* _Work to complete_:
Restate exactly the lines of the entries below, beginning with the first and ending with the line that holds "The width and". Pictures are not copied.

* _Pixel coordinate grounding data_:
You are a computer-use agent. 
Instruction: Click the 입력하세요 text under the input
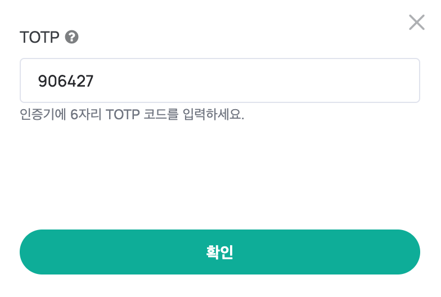point(213,114)
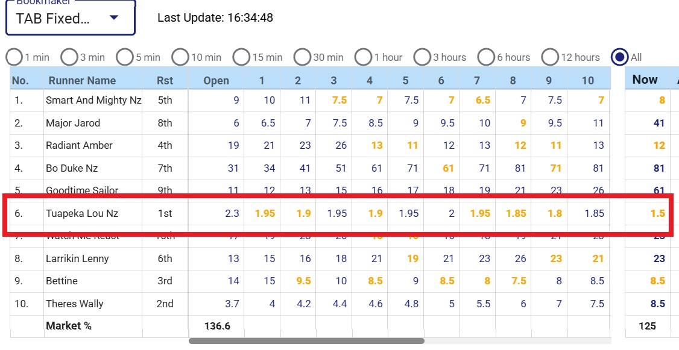Select the 1 min radio button
Image resolution: width=679 pixels, height=350 pixels.
pyautogui.click(x=14, y=57)
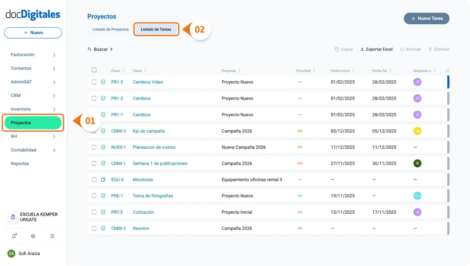Expand the CRM menu chevron
The image size is (470, 266).
coord(53,95)
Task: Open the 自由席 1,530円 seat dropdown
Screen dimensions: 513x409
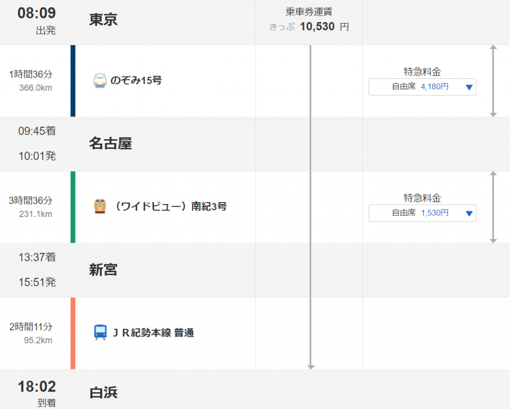Action: pyautogui.click(x=422, y=214)
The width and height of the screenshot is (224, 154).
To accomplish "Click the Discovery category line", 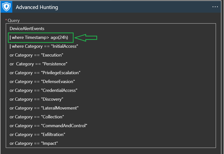I will (36, 99).
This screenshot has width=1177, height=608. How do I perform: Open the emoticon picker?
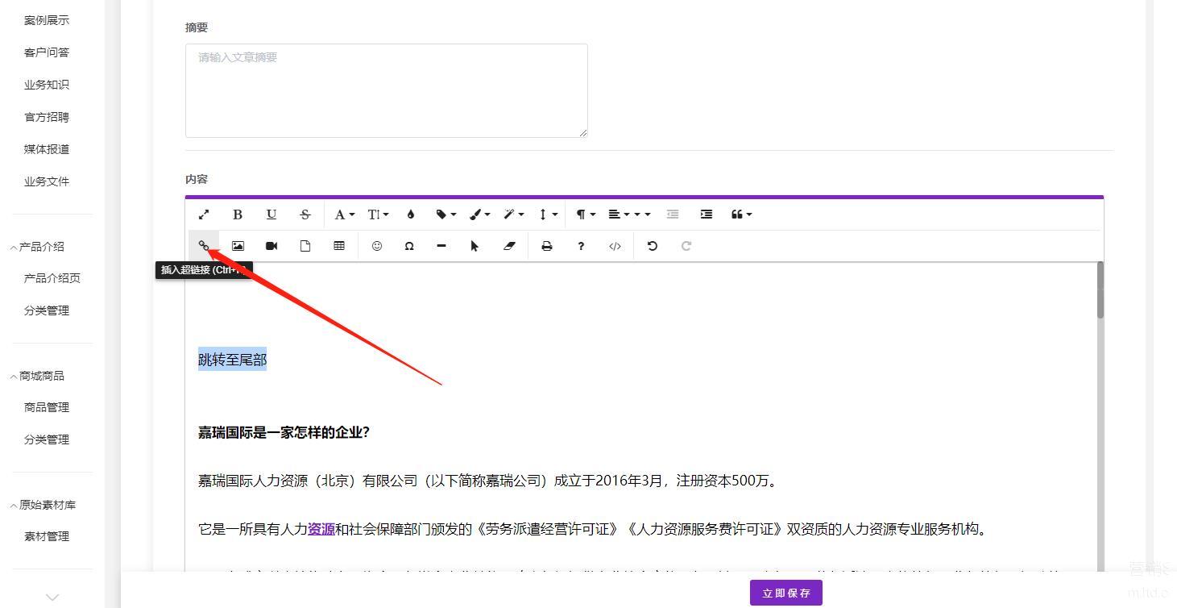point(376,246)
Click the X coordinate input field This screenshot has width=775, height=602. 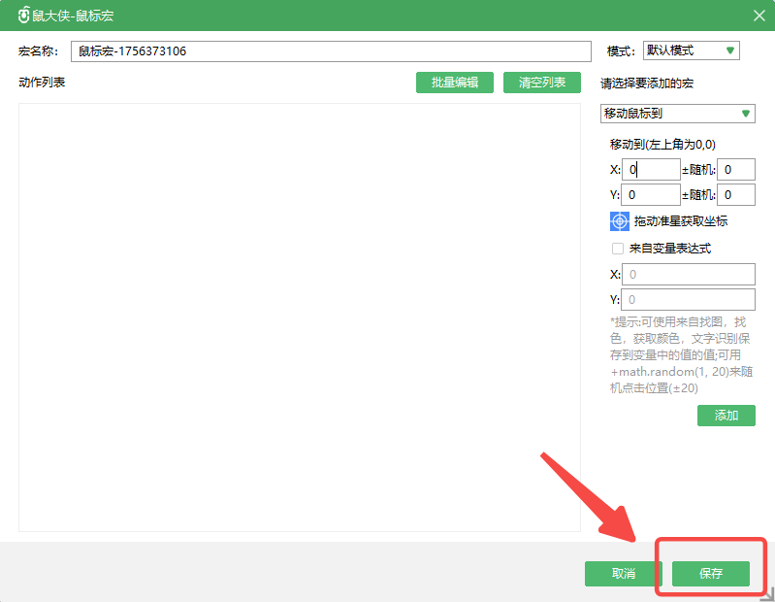point(650,170)
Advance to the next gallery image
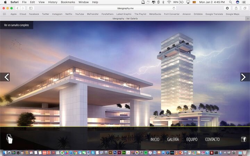The height and width of the screenshot is (156, 250). point(245,77)
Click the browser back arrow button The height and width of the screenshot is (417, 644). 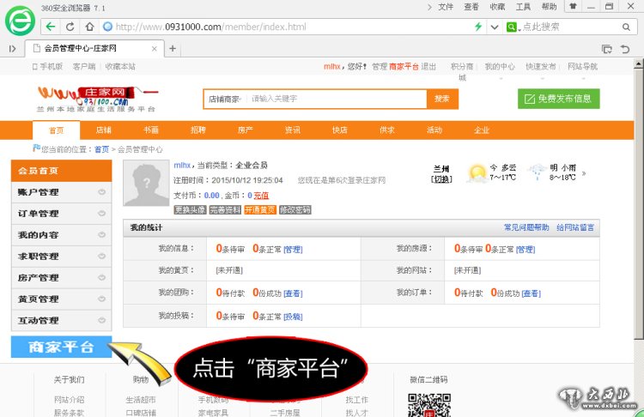tap(52, 27)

* _Solved exercise_:
You are a computer-use agent. 
Instruction: Click the 입력하세요 text under the input
point(213,114)
Select the 1 min radio button
Image resolution: width=679 pixels, height=350 pixels.
pyautogui.click(x=14, y=57)
Expand the CRM menu chevron
The image size is (470, 266).
coord(53,95)
Task: Open the 自由席 1,530円 seat dropdown
Screen dimensions: 513x409
Action: pyautogui.click(x=422, y=214)
The width and height of the screenshot is (224, 154).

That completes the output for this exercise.